La suite s'est révélée impressionnante, la traversée d'un pays radicalement différent du notre, comme s'il avait suivi un chemin parallèle, victime d'une uchronie particulière.

          Passé une deuxième frontière pour arriver en Syldavie, j'ai découvert à deux jours de route de chez moi un monde radicalement différent, des valeurs d'accueil et d'échange comme en racontaient les anciens chez nous quand on les interrogeaient. Et puis il y avait l'hospitalité, généreuse, inconditionnelle. D'aucun vous diront que les gens étaient pauvres, que l'état sanitaire de la population était inquiétant. Je répondrais que les gens mangeaient à leur faim, que s'il n'y avait pas l'eau courante dans les villages pour tout le monde les gens étaient cependant propres et avaient un sens de la dignité que bon nombre d'entre nous ont perdus. Le luxe dans lequel nous vivons nous fait perdre l'idée du nécessaire.

          Dans le village où je contribuais dans la mesure de mes moyens à assister le médecin de campagne avec des moyens rudimentaires, j'ai appris à mesurer le temps différemment, en heure de charrette à cheval, j'ai échangé des pistes de lecture avec des gens roulant délicieusement les "r" en parlant un français châtié, j'ai bu force distillats de fruits et de graminées, et j'ai appris à aimer les pays de l'est. Je n'y suis pas retourné, la vie, les années fuient dans le sablier des contraintes, mais peut être un jour, peut être.
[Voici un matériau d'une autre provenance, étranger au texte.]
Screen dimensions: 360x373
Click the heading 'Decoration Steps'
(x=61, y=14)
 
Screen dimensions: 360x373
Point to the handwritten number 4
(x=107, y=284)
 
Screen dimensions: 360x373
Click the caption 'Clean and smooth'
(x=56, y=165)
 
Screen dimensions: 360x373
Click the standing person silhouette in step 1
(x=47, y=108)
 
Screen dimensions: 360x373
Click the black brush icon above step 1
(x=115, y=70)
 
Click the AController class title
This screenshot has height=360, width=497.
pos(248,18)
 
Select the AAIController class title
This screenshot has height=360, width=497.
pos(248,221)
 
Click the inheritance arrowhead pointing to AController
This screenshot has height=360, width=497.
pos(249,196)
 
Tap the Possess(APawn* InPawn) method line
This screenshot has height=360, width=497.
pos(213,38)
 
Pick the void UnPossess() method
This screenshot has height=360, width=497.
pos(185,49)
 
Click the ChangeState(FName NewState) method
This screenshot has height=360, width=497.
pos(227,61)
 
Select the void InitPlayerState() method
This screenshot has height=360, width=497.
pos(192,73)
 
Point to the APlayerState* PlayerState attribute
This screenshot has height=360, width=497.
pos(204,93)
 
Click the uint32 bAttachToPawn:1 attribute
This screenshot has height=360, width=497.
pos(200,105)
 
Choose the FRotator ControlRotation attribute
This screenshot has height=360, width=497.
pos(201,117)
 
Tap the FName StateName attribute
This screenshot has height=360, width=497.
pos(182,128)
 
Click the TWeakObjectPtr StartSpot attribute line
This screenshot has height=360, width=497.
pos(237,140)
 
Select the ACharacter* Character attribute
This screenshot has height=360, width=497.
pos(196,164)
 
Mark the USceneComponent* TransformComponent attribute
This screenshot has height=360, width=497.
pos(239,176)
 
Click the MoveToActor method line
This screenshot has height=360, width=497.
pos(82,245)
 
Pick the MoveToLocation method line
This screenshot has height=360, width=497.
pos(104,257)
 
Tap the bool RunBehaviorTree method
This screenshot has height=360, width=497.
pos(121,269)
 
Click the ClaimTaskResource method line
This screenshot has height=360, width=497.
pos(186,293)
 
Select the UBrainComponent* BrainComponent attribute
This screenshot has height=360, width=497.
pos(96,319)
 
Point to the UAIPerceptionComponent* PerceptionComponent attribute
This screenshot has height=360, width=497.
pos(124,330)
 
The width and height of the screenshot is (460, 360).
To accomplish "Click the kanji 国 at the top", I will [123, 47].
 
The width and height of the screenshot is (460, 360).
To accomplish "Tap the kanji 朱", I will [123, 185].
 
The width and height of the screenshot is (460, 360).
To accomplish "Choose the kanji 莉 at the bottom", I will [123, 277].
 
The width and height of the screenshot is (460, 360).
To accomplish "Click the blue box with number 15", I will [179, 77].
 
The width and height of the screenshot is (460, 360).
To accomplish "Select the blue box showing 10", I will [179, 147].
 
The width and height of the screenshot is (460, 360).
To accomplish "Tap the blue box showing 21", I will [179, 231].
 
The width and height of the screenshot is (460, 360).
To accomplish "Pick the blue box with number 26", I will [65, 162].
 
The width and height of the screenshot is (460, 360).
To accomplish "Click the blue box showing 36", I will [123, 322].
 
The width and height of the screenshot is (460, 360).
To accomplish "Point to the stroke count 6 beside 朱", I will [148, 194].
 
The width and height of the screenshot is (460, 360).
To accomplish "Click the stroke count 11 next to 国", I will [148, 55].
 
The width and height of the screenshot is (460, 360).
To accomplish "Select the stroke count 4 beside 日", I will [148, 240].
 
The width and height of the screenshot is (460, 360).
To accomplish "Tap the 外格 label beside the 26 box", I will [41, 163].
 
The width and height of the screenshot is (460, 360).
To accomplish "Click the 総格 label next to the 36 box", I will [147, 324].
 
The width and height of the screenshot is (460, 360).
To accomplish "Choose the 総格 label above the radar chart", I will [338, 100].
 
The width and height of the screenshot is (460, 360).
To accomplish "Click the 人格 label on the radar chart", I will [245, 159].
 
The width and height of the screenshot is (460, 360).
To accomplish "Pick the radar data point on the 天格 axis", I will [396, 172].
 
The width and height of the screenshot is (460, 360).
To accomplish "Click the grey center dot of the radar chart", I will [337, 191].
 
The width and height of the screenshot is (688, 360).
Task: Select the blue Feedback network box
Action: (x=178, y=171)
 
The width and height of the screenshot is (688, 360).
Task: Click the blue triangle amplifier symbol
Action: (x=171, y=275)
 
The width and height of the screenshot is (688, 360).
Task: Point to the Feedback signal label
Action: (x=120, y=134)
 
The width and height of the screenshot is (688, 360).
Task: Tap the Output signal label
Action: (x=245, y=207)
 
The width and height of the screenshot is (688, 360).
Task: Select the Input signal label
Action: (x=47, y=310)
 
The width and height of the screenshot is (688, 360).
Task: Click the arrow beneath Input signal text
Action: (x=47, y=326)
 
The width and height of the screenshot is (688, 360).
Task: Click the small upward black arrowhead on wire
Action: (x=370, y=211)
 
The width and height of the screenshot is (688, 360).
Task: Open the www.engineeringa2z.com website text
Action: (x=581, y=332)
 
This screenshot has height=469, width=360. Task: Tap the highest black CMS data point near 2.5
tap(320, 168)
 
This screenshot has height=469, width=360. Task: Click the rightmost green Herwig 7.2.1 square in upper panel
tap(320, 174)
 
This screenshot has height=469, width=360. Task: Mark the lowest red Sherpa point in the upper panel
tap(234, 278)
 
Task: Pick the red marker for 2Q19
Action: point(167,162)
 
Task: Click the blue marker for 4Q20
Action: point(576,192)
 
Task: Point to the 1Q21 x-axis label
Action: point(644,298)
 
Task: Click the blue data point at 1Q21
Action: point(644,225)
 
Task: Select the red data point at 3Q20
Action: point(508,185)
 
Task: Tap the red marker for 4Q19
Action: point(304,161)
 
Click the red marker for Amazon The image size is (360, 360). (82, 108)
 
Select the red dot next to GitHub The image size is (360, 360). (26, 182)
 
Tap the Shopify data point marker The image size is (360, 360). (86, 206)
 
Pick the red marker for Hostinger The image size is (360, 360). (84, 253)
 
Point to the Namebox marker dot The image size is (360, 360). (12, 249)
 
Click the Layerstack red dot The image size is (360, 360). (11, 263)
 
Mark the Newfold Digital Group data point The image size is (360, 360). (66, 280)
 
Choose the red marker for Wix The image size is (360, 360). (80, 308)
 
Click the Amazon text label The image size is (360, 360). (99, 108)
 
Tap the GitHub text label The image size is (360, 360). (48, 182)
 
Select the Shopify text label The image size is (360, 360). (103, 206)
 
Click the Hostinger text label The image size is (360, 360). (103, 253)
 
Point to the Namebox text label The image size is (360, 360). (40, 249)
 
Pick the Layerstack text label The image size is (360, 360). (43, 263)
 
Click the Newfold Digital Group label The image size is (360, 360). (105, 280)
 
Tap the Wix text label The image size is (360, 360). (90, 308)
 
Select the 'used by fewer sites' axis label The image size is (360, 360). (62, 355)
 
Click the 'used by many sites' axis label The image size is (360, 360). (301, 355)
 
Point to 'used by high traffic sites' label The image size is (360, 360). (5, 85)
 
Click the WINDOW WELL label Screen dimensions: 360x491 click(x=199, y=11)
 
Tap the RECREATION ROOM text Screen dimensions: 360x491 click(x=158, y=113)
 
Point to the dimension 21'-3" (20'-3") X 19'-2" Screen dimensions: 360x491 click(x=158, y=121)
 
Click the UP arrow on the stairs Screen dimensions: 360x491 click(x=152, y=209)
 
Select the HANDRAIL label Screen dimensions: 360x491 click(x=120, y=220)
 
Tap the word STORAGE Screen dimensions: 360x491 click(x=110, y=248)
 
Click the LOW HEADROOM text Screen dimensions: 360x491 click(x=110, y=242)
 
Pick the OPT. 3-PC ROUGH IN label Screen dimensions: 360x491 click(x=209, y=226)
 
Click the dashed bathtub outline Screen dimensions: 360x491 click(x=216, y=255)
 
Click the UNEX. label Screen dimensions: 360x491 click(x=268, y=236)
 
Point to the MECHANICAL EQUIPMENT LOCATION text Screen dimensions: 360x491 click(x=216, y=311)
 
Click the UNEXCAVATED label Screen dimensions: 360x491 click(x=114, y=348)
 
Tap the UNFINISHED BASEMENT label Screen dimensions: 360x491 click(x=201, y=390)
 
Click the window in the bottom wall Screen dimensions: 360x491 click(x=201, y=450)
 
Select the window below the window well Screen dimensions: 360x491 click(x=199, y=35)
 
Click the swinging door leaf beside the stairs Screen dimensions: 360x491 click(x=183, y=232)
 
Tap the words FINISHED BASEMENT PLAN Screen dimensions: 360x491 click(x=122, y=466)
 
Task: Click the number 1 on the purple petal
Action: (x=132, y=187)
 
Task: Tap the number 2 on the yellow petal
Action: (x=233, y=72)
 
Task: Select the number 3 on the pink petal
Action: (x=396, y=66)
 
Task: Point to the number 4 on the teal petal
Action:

          Et bien dans ce village, les femmes avaient une dignité particulière, une présence forte, une volonté redoutable et une simplicité qui forçaient le respect. Leurs robes n'étaient sans doute pas de la dernière mode, leurs mains avaient le vécu de ceux qui s'en sont servi. Mais je me souviens de beautés farouches, de visages aux regards pénétrants, de rires et d'humour francs et fins. Nous avions des conversations bruyantes, nous cherchions à comprendre, éberlués par tant de générosité et de culture au fin fond de nulle part. Loin des téléviseurs et du progrès de l'Europe de l'ouest les gens lisaient, commentaient, argumentaient, philosophaient.
A la réflexion, peut être que je la situe là, la beauté éventuelle dont parlait mon collègue. Cette beauté qui me renvoie toujours vers le Rustikhistan et ses montagnards. Un endroit où les femmes n'ont pas peur d'avoir peur de vivre pleinement, tout en connaissant la place de chacun et l'interdépendance de tous.
Il y a de la beauté à assumer ce que l'on est.